> [AIM OF THE TASK]:
Turn the items starting with the line that contains "Given: Click chrissyteigen's" and going on through the line that contains "Looking at the screenshot, I should 193,50." into a JSON list of strings, one string per line, leaving out blank lines.

- - - - -

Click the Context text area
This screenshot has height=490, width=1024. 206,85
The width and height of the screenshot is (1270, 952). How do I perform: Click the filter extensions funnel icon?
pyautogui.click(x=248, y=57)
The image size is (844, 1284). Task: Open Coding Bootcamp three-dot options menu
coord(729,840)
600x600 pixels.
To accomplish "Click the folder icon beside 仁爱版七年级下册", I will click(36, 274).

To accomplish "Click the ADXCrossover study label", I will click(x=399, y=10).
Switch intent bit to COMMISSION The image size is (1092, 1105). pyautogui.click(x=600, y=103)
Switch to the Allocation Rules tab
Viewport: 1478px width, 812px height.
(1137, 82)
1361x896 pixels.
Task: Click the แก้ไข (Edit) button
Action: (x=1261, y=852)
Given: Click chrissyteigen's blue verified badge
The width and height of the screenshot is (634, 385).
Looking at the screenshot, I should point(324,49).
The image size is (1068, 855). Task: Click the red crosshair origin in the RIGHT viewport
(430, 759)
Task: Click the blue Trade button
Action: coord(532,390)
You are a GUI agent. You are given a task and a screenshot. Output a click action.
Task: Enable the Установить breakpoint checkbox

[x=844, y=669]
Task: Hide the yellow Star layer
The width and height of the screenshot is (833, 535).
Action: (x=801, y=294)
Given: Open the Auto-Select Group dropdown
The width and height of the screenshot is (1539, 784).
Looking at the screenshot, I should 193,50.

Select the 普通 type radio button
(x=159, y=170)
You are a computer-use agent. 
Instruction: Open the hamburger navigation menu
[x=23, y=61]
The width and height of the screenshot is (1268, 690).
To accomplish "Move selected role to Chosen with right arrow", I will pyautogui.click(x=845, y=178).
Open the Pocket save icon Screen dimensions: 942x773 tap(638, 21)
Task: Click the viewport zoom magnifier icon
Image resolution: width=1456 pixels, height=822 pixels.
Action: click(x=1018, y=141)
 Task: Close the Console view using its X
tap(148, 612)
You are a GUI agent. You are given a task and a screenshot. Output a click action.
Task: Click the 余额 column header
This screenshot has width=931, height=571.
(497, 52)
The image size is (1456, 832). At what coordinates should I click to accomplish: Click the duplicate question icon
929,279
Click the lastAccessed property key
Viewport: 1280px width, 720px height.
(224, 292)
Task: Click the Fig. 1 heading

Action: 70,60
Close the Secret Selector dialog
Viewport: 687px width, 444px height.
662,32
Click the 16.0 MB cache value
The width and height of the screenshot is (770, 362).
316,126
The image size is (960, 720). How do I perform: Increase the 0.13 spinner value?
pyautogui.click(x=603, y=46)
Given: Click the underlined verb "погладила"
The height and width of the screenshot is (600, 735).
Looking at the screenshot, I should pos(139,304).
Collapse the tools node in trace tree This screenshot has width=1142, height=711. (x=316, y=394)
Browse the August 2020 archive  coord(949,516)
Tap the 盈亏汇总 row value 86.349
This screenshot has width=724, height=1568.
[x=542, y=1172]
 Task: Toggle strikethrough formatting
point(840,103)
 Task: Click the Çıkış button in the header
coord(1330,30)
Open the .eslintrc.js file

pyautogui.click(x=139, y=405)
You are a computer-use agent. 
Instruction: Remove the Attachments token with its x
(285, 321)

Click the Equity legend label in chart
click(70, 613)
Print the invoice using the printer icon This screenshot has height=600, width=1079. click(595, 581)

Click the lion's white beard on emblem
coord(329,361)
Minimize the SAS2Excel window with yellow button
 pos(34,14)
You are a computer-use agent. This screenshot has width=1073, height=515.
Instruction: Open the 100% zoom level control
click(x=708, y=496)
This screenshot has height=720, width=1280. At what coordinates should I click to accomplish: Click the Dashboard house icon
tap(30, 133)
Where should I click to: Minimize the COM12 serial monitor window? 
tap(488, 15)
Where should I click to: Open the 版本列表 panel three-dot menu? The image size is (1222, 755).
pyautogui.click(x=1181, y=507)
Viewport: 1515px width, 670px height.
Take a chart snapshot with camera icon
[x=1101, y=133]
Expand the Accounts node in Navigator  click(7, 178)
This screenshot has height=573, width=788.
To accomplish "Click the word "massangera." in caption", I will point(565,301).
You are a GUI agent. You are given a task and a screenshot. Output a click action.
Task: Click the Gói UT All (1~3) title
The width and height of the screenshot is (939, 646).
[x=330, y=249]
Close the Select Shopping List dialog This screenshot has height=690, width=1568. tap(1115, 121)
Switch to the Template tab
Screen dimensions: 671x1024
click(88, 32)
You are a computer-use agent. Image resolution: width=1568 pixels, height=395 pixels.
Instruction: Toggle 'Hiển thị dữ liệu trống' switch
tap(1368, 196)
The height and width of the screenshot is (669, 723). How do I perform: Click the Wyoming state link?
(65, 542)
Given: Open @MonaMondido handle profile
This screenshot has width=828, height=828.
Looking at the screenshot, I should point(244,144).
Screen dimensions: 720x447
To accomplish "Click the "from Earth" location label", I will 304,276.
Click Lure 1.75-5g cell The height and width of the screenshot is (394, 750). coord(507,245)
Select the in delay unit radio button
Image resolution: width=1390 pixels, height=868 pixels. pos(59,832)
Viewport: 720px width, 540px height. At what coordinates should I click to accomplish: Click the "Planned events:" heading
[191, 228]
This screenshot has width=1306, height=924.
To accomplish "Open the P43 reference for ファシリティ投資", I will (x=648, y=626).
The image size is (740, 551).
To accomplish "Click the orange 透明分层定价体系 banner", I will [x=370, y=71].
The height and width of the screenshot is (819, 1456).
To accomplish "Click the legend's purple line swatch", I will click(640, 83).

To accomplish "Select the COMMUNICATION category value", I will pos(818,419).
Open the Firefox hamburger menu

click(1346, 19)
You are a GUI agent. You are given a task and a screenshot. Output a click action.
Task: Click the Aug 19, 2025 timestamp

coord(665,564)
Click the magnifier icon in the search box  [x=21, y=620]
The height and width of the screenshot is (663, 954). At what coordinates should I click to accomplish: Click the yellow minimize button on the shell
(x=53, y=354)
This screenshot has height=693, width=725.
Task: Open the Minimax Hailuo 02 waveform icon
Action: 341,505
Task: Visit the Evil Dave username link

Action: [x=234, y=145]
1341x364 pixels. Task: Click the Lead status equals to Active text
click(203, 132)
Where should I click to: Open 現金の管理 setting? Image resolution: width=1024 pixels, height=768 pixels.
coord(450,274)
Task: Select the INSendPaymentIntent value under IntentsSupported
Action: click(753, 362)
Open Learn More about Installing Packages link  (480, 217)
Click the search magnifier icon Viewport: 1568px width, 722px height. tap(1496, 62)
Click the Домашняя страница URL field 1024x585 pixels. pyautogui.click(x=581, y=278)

- - - - -

> [RESULT OF THE TASK]:
[
  "Given: Click chrissyteigen's blue verified badge",
  "The width and height of the screenshot is (634, 385).",
  "Looking at the screenshot, I should point(324,49).",
  "The image size is (1068, 855). Task: Click the red crosshair origin in the RIGHT viewport",
  "(430, 759)",
  "Task: Click the blue Trade button",
  "Action: coord(532,390)",
  "You are a GUI agent. You are given a task and a screenshot. Output a click action.",
  "Task: Enable the Установить breakpoint checkbox",
  "[x=844, y=669]",
  "Task: Hide the yellow Star layer",
  "The width and height of the screenshot is (833, 535).",
  "Action: (x=801, y=294)",
  "Given: Open the Auto-Select Group dropdown",
  "The width and height of the screenshot is (1539, 784).",
  "Looking at the screenshot, I should 193,50."
]